— What you will do —
Below is a block of entries; repeat exactly the lines starting at the line that contains "Bookings & Prices (73, 1576)" and ending at the line that contains "Special Occasions (74, 1430)", both included.
── Information shown ──
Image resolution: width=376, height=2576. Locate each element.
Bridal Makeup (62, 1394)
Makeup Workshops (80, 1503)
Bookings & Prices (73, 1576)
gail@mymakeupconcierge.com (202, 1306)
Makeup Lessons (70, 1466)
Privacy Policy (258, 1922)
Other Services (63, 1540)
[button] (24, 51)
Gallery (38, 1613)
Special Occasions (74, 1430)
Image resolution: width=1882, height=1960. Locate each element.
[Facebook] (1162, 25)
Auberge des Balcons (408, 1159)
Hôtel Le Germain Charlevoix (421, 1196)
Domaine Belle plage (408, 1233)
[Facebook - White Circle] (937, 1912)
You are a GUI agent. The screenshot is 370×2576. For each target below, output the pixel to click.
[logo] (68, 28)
───
— Expected output —
Bookings & Prices (73, 1576)
gail@mymakeupconcierge.com (202, 1306)
Makeup Lessons (70, 1466)
Privacy Policy (258, 1922)
Other Services (63, 1540)
[button] (24, 51)
Gallery (38, 1613)
Special Occasions (74, 1430)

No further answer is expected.